[INFORMATION PROVIDED Boundary: Start]
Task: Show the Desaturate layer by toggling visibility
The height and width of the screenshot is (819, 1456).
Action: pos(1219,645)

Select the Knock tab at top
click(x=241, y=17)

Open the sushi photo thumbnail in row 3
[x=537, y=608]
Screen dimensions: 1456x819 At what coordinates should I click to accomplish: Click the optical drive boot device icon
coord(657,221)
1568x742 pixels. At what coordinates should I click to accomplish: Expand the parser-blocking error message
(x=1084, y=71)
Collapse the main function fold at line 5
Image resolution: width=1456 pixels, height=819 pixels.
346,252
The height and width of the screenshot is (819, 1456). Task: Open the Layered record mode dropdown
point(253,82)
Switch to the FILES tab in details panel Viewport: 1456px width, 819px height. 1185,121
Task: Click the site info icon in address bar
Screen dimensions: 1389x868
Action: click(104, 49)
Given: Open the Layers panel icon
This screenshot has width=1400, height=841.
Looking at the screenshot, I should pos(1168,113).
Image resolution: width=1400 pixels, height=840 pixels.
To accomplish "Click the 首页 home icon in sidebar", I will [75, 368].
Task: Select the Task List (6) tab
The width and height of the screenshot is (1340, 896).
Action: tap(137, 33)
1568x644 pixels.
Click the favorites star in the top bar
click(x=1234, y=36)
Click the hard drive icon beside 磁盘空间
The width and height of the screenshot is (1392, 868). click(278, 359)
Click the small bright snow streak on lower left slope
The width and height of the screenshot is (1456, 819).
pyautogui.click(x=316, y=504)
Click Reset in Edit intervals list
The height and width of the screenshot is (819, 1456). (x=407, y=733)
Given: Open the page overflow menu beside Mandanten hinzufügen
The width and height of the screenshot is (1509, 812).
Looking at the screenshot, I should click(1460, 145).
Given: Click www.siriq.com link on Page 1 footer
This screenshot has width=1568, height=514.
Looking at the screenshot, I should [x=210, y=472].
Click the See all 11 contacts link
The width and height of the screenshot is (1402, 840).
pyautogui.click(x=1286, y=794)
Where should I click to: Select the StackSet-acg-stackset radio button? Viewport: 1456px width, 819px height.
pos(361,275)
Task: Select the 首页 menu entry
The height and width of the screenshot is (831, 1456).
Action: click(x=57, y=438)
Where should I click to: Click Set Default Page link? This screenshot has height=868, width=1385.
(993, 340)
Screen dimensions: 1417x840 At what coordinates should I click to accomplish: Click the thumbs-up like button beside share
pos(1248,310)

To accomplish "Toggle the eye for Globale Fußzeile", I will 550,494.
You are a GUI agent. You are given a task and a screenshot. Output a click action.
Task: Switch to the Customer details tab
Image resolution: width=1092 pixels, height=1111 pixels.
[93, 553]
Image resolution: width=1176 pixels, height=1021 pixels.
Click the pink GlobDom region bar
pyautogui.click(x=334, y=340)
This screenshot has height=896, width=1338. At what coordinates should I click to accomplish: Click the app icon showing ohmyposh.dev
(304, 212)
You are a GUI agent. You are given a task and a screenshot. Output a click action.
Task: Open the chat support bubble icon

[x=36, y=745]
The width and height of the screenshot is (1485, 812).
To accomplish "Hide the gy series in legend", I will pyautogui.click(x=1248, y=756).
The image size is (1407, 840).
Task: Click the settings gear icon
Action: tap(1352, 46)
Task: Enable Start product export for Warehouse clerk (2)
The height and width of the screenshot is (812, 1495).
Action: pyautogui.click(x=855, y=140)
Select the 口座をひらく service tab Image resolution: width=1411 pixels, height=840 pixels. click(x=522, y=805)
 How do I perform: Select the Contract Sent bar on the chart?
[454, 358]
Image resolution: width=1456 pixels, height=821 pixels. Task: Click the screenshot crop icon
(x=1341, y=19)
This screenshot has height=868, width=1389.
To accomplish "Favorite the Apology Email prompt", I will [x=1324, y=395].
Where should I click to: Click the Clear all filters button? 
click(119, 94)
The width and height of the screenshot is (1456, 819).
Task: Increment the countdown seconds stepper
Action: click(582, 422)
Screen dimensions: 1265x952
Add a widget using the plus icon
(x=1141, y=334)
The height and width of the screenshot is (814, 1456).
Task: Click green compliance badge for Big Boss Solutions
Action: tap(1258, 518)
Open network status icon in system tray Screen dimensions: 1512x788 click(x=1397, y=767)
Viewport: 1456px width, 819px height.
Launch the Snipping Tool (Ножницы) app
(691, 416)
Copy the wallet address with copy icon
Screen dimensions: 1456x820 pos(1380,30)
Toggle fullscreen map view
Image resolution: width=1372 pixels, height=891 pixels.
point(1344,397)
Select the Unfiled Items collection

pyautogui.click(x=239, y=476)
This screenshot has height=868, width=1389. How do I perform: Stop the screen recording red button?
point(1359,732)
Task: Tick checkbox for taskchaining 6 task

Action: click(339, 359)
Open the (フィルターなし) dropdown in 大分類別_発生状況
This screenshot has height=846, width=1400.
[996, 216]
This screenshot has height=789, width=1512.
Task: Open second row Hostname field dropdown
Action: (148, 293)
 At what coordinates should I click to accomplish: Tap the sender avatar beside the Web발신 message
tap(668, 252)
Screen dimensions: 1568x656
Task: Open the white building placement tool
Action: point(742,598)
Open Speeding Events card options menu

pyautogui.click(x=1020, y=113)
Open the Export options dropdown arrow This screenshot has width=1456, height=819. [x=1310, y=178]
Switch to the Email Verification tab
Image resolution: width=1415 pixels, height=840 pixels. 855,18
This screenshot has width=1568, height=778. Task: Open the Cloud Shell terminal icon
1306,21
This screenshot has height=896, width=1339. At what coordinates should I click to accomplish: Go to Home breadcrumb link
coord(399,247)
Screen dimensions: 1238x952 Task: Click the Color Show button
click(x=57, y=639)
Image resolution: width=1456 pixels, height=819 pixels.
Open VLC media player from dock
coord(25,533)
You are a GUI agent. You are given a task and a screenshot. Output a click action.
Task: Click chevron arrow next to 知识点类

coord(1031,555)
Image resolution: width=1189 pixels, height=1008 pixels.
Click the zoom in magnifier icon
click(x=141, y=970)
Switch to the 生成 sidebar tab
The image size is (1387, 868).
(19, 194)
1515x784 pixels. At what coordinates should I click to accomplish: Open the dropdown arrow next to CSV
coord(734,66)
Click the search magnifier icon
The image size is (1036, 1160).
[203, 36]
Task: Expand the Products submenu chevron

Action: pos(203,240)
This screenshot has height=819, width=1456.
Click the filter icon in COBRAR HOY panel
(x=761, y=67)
[INFORMATION PROVIDED Boundary: End]
=== TASK INSTRUCTIONS ===
Above are the records; repeat exactly the lines from the one holding "The height and width of the screenshot is (812, 1495)." down to the one holding "Screen dimensions: 1265x952", end lines included.

=== RESULT FOR THIS TASK ===
The height and width of the screenshot is (812, 1495).
Action: pyautogui.click(x=855, y=140)
Select the 口座をひらく service tab Image resolution: width=1411 pixels, height=840 pixels. click(x=522, y=805)
 How do I perform: Select the Contract Sent bar on the chart?
[454, 358]
Image resolution: width=1456 pixels, height=821 pixels. Task: Click the screenshot crop icon
(x=1341, y=19)
This screenshot has height=868, width=1389.
To accomplish "Favorite the Apology Email prompt", I will [x=1324, y=395].
Where should I click to: Click the Clear all filters button? 
click(119, 94)
The width and height of the screenshot is (1456, 819).
Task: Increment the countdown seconds stepper
Action: click(582, 422)
Screen dimensions: 1265x952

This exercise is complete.